Details
-
Bug
-
Status: Closed
-
Major
-
Resolution: Fixed
-
0.4.1
-
None
-
Reviewed
Description
When HiveInputFormat.getPartitionDescFromPath is called from CombineHiveInputFormat, it sometimes fails to return a matching partitionDesc which then causes an Exception down the line since the split doesn't have an inputFormatClassName.
The issue is that the path format used as the key in pathToPartitionInfo varies between stage - in the first stage it's the complete path as returned from the table definitions (eg. hdfs://server/path), and then in subsequent stages, it's the complete path with port (eg. hdfs://server:8020/path) of the result of the previous stage.

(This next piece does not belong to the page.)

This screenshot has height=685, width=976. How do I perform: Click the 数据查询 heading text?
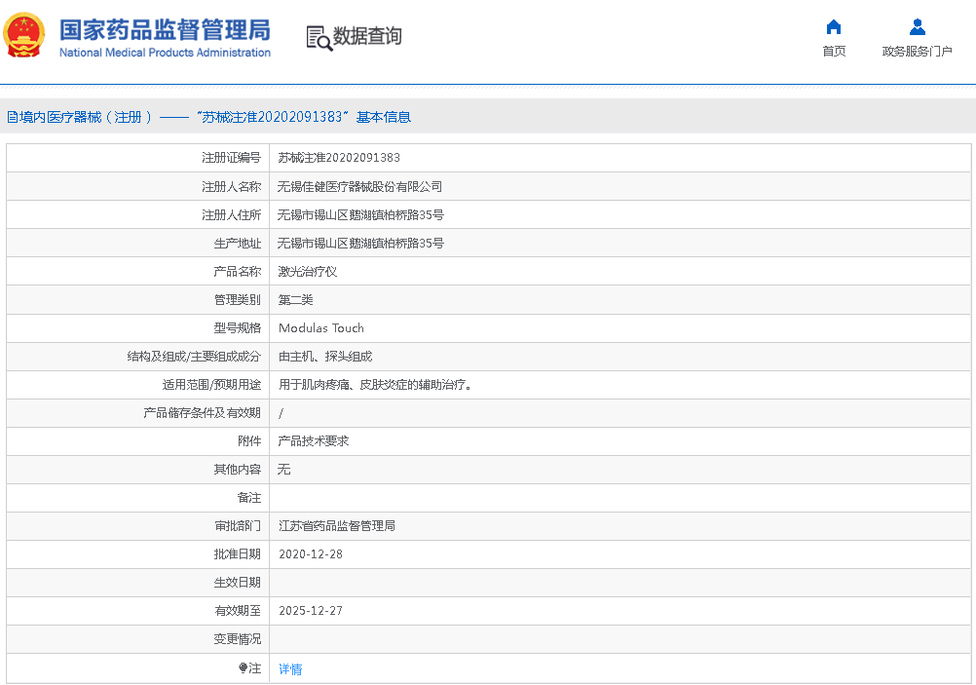click(367, 37)
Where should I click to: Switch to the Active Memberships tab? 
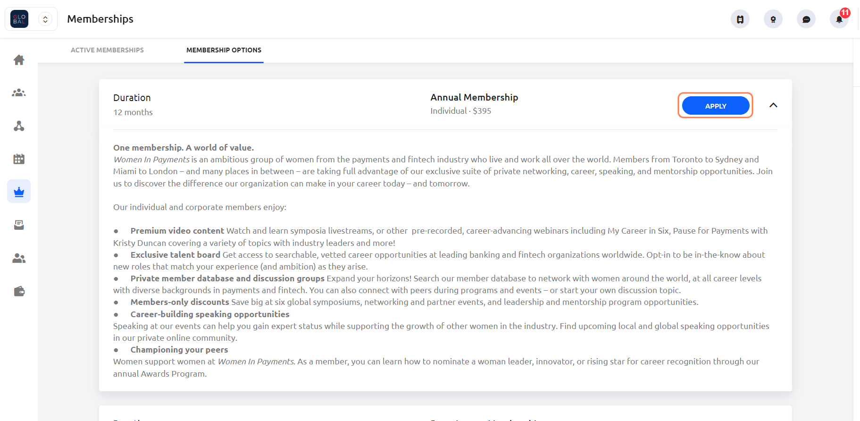[107, 50]
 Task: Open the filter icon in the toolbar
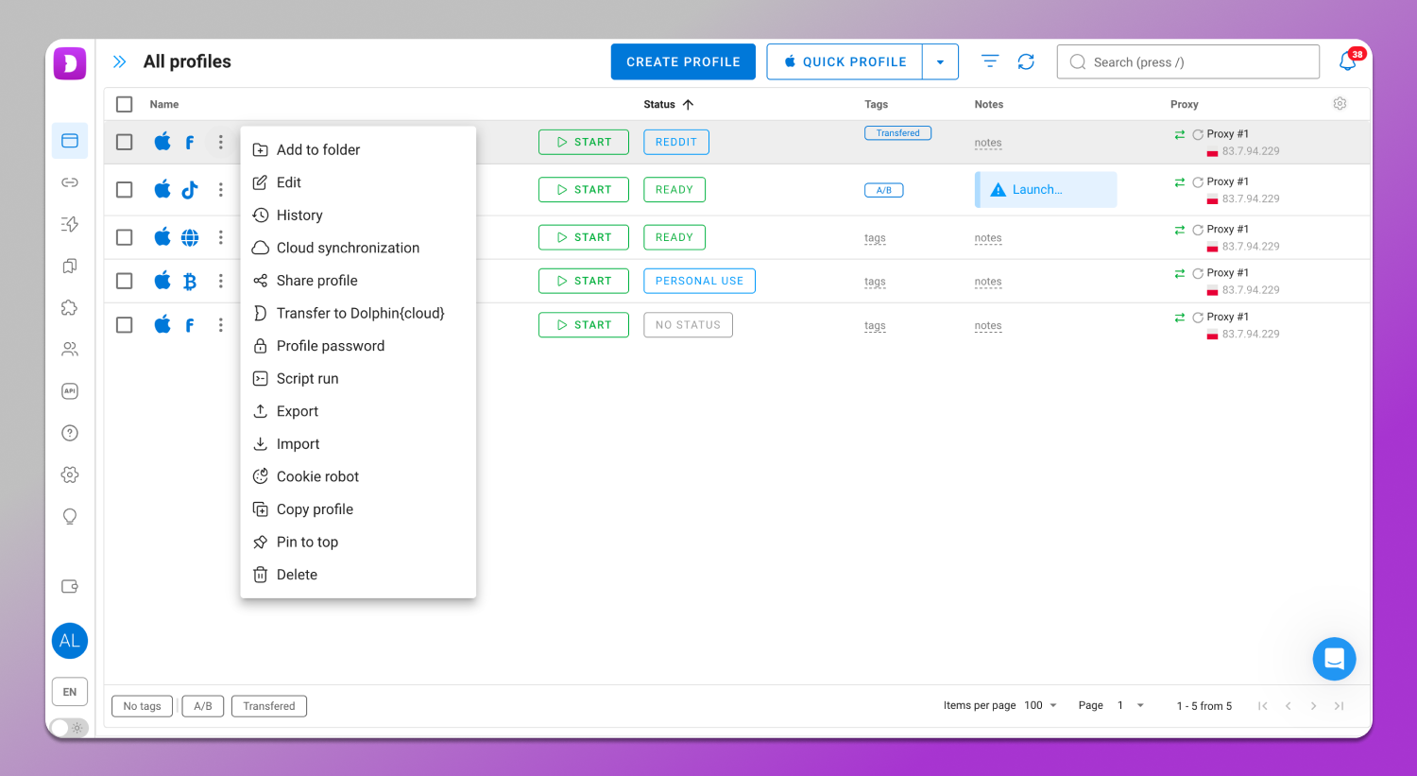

This isn't a problem in HiveInputFormat since the directory you're looking up always uses the same format as the keys, but in CombineHiveInputFormat, we take that path and look up its children in the file system to get all the block information, and then use one of the returned paths to get the partition info – and that returned path does not include the port. So, in any stage after the first, we are looking for a path without the port, but all the keys in the map contain a port, so we don't find a match.
The attached patch may not be ideal – it doesn't fix the underlying problem of inconsistent path formats in pathToPartitionInfo – it just works around it by walking through the map and looking for a matching path rather than doing a hash lookup.